For Luca, everything about Maria was perfect because he had been in love.

And so he had married her, even knowing of his family’s tacit disapproval of her. It was not that his mother and their relatives had been snobs. Rather, they had simply cautioned him about not knowing Maria well enough to make her his bride.

Their concerns then had sounded ludicrous to him, and Luca’s lips twisted at the memory. How foolish he had been, he thought with self-contempt, to believe that knowing another person was a matter of years.

He had grown up with Maria, his brash twenty-five-year-old self had rationalized.
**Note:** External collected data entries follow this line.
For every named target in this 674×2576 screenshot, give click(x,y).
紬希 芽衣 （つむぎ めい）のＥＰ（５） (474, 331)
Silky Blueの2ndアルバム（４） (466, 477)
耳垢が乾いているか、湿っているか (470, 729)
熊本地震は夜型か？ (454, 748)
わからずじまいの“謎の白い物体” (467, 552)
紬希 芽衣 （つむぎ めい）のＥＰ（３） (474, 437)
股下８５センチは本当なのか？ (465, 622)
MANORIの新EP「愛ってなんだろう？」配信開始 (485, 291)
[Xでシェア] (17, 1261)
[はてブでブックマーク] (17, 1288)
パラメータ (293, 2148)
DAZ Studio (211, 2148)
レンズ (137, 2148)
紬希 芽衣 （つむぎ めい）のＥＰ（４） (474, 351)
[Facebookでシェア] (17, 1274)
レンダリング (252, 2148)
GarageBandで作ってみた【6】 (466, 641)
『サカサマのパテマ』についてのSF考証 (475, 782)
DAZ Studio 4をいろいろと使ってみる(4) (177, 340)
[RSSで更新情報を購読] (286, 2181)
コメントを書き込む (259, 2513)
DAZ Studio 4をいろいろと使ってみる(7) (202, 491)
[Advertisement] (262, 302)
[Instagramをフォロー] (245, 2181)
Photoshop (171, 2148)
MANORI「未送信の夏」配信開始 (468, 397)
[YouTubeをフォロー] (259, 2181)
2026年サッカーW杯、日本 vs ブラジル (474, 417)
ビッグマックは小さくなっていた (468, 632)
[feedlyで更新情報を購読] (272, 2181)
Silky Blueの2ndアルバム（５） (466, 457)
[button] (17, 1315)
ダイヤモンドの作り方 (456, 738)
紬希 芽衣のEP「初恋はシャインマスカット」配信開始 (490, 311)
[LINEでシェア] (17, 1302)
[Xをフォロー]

So of course he knew her inside and out.

The first few months of their wedding had been bliss, and with hindsight, he realized it was Maria doing the same thing he despised other women for, which was to pretend to be someone she was not. The only difference was that where others had failed, Maria had managed to succeed, and he had considered himself the luckiest of all men. He had loved her so much that by the time Maria began to exhibit gradual but significant changes in her behavior, Luca had tried damnably hard to accept all of them.

First were the demands. She had wanted to spend more and more of his money and had thrown tantrums and threatened to leave him when he had forbidden her to do so. It was not that he couldn’t afford her expenses. He could. But it was the sheer frivolity of her purchases that were anathema to Angelo and went completely against how his parents had raised him.

Then there were the late night outs, with the way she had attended one party after another, dancing the hours away until the driver would be forced to take her home, drunk and incoherent.